Clark domandò a Freddy cosa voleva per quel tettuccio.

– Ve lo regalo. Tanto sta qui a far niente.

Ci gingillammo ancora per un po’ nel capannone, poi tornammo a casa di Freddy, dove sua madre, sconvolta dallo stato pietoso in cui eravamo ridotti, ci ordinò di spogliarci e di fare la doccia. Clark però non volle e si lavò solo la faccia e le mani; io invece feci una lunga doccia, poi la madre di Freddy mi diede alcuni vecchi vestiti di Tanker per tornare a casa e avvolse i miei panni inzaccherati in un foglio di carta da macellaio legato con dello spago annodato in modo da ottenere una specie di piccola maniglia, un po’ come un pacchetto di frattaglie. Freddy ci accompagnò fino in fondo alla strada. Il sole stava calando. Dopo qualche metro mi girai a guardare e vidi che era ancora là. Ma quando mi girai una seconda volta, Freddy era scomparso.

Ci fermammo sul ponte del Flint e tirammo dei sassi contro una bottiglia che era rimasta impigliata nelle alghe. Ero molto su di giri perché avevamo tirato fuori il camion dal fango e avevamo trovato il tettuccio, inoltre la madre di Freddy mi aveva prestato la giacca da motociclista di Tanker, e anche se le maniche mi arrivavano alla punta delle dita, mi dava una sensazione di onnipotenza che rasentava la follia. Quasi speravo di imbattermi nella banda dei ragazzi del parco, sicuro di potere infliggere loro una bella batosta.

Mi protesi oltre la ringhiera del ponte, sputai nell’acqua.

– Freddy vorrebbe essere dei nostri, – disse Clark.

– Te l’ha detto lui? A me non non ha detto niente.

– Eri sotto la doccia.

– Be’ cosa ti ha detto?

– Solo che gli piacerebbe venire con noi sull’aereo.

– Come? E se non accettiamo non ci dà il tettuccio?

– No. L’ha chiesto cosí, senza contropartita.

– Significherebbe ridisegnare la cabina di pilotaggio. Cambiare tutto.

Clark aveva una pietra in mano. La guardò con un certo interesse, poi con un rapido movimento delle dita la lanciò nel torrente.

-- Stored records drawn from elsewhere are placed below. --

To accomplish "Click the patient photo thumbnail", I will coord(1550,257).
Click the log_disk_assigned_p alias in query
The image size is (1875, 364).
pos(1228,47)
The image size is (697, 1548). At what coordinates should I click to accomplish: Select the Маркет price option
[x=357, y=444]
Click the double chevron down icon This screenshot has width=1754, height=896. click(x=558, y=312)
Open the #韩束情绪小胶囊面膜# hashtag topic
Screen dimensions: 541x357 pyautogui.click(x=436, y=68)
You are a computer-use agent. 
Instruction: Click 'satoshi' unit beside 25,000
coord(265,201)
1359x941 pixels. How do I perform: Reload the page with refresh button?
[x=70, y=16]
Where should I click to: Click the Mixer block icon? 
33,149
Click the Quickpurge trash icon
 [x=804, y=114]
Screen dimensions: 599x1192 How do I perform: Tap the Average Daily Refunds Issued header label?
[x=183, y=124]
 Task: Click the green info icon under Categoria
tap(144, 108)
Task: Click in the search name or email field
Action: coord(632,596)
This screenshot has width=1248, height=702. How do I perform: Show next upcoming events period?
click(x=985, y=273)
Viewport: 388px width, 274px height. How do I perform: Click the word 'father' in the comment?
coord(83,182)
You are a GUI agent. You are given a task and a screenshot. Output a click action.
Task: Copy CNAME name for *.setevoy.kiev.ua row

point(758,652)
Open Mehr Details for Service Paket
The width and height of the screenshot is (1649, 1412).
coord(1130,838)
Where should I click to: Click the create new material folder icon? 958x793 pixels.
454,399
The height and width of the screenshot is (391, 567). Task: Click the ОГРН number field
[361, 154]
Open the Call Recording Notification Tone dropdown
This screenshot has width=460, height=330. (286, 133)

– E tu cosa gli hai detto?

– Solo che gli avremmo fatto sapere.

– Cosa pensi?

– Non so, Freddy mi sembra ok ma tu lo conosci meglio di me.

– Freddy è uno a posto, è solo che...

Clark aspettò che concludessi la frase. Quando fu chiaro che non l’avrei fatto, disse: – Decidi tu.

Allora dissi che, secondo me, era meglio tenere la cosa fra noi due soli, almeno per il momento.

Mentre attraversavamo il parco Clark mi chiese di restare a cena da lui cosí non lo avrebbero spellato vivo per come si era conciato. Aggiunse che suo padre era ancora a Portland, come se questo spiegasse qualcosa. Lungo la via del ritorno, Clark se la prese comoda fermandosi di continuo a guardare le vetrine dei negozi e le auto parcheggiate. Quando finalmente arrivammo a casa sua tutte le luci erano accese e si sentiva della musica. Anche se le finestre erano chiuse alcune note arrivavano fino in fondo al marciapiede. Clark si fermò e restò, in ascolto.

– Strauss, – disse. – Bene. Mamma è di buon’umore.